Art should comfort the disturbed and disturb the comfortable.

‒ Cesar Cruz

The quote above is just lovely.  I found myself on a high after discovering it on Simon Sinek's twitter page a year ago.  I also felt vindicated.  I had always viewed myself has as an artist, as a tortured soul who was then exposing intimate ideas and feelings in order to relieve the pain that he was experiencing.  Such acts of exposure were far from comfortable and, more often than not, what was expressed did not make sense to people, to those I knew and to those that I did not.  At the end of the day though, once the deed was done ‒ if the deed was done ‒ I would often experience a rare, deep peace.  On the other hand, if the deed was not done, the torture would only amplify.  As such, the only logical thing to do next was continue.

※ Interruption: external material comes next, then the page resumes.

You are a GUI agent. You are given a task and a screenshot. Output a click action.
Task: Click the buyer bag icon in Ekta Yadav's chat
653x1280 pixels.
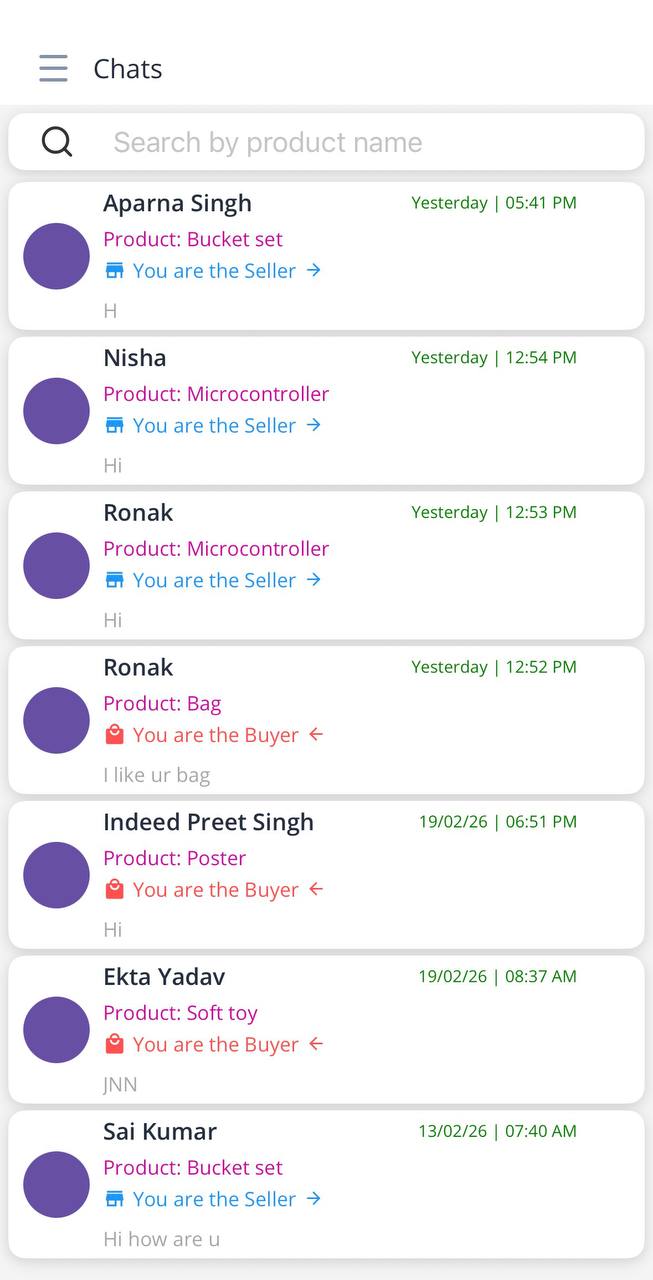pyautogui.click(x=115, y=1044)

It is often said that adolescence is marked by rebellion, that individuals start coming into their own during their teenage years.  We are talking about people who are half my age.  I actually don't know if this is true, but it seems to be what is accepted, particularly in Western countries.  The thing is, I don't remember having gone through such a phase.  My teenage years were spent meeting external expectations and doing so brilliantly, helped by a long streak of good grades and a strict adherence to the rulebook at school.  Outside of school, life was not much different.  I played the role of a boy who abided by the judgment of his elders, avoided risk and uncertainty, and analyzed situations before deciding what to do or what to say.  In fact, since entering adulthood, I have been on this right path without questioning it.  It is a path that is known, appreciated, and followed by many other people as well.  It also appears comfortable.

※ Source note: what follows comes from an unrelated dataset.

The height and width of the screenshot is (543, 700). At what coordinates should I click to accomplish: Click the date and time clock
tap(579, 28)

But the glitch in this state of comfort is that I see myself as an artist.  I have for a long time and I do not see that changing anytime soon.  Over the years, I have successfully found ways to explore the artistic side of myself.  Yet these explorations, albeit passionate, have remained small in relation to the right path that has always directed them.  More aware of this conflict than ever before, I can no longer afford to add value to a life of socially correct behavior while subjecting to it the longtime vision of myself as an artist, or better yet, as a free spirit.  That would only bring about torture, and I already have enough of it for company.  It follows that some sort of rebellion will be necessary.  A rebellion against the rightness that gets in the way, to be more precise.  Besides, I missed out on the chance to go through that during my adolescence, didn't I?  Well great, I have a new opportunity now as an adult.  Granted, individual rebellion is not usually synonymous with adulthood.  The adult is expected to be serious, careful, reasonable and humble, to care for others, and to contribute to society.  Anything contrary to that is best reserved for younger generations.  Fine.  All that tells me is to choose adult ways of carrying out a rebellion.  All that tells me is to be a rebel with a cause.  After all, it's either that or running the risk of alienating oneself from other adults.  And the latter is another source of torture that I prefer to do without.

So folks, it's time to rebel.


One of the keys to expressing yourself in your art is to try to break through self-restraint, to see if you can get past that socialized part of your mind, the superego or whatever you call it. […] Art, hopefully, is one place where you can get away with that, breaking away from those things and revealing something deeper. I know from my own work I have to let that stuff out, it can't stay inside of me: all the craziness, the sexual stuff, the hostility toward women, the anger toward authority.